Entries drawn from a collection
** BEGIN **

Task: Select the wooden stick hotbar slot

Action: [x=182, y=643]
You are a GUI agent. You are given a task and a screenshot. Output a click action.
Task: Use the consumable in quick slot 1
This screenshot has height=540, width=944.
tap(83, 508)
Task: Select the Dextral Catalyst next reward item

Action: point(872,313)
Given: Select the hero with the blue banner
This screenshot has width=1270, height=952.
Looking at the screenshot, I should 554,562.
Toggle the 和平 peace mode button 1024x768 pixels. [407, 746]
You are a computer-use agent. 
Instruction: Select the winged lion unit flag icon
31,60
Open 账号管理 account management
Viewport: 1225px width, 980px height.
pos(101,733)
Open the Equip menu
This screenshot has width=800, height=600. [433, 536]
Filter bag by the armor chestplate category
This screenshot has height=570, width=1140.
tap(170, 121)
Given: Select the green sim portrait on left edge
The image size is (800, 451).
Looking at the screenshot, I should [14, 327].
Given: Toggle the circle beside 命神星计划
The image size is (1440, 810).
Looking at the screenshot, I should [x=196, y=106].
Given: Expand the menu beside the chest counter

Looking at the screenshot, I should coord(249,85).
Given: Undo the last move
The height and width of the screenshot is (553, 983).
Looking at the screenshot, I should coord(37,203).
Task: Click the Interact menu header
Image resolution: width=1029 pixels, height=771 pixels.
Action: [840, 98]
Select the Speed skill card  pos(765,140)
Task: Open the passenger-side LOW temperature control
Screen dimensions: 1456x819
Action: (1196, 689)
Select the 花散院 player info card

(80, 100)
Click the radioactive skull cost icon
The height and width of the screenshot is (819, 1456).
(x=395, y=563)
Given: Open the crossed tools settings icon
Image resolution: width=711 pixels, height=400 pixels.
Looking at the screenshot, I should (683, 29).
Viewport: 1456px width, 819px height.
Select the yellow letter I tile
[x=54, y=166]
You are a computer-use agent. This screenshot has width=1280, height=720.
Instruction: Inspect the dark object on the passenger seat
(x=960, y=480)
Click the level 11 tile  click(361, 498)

** END **

## Exercise instructions
Quote every one of the items above verbatim, line for line, with no changes.

## Result of this exercise
Task: Select the wooden stick hotbar slot

Action: [x=182, y=643]
You are a GUI agent. You are given a task and a screenshot. Output a click action.
Task: Use the consumable in quick slot 1
This screenshot has height=540, width=944.
tap(83, 508)
Task: Select the Dextral Catalyst next reward item

Action: point(872,313)
Given: Select the hero with the blue banner
This screenshot has width=1270, height=952.
Looking at the screenshot, I should 554,562.
Toggle the 和平 peace mode button 1024x768 pixels. [407, 746]
You are a computer-use agent. 
Instruction: Select the winged lion unit flag icon
31,60
Open 账号管理 account management
Viewport: 1225px width, 980px height.
pos(101,733)
Open the Equip menu
This screenshot has width=800, height=600. [433, 536]
Filter bag by the armor chestplate category
This screenshot has height=570, width=1140.
tap(170, 121)
Given: Select the green sim portrait on left edge
The image size is (800, 451).
Looking at the screenshot, I should [14, 327].
Given: Toggle the circle beside 命神星计划
The image size is (1440, 810).
Looking at the screenshot, I should [x=196, y=106].
Given: Expand the menu beside the chest counter

Looking at the screenshot, I should coord(249,85).
Given: Undo the last move
The height and width of the screenshot is (553, 983).
Looking at the screenshot, I should coord(37,203).
Task: Click the Interact menu header
Image resolution: width=1029 pixels, height=771 pixels.
Action: [840, 98]
Select the Speed skill card  pos(765,140)
Task: Open the passenger-side LOW temperature control
Screen dimensions: 1456x819
Action: (1196, 689)
Select the 花散院 player info card

(80, 100)
Click the radioactive skull cost icon
The height and width of the screenshot is (819, 1456).
(x=395, y=563)
Given: Open the crossed tools settings icon
Image resolution: width=711 pixels, height=400 pixels.
Looking at the screenshot, I should (683, 29).
Viewport: 1456px width, 819px height.
Select the yellow letter I tile
[x=54, y=166]
You are a computer-use agent. This screenshot has width=1280, height=720.
Instruction: Inspect the dark object on the passenger seat
(x=960, y=480)
Click the level 11 tile  click(361, 498)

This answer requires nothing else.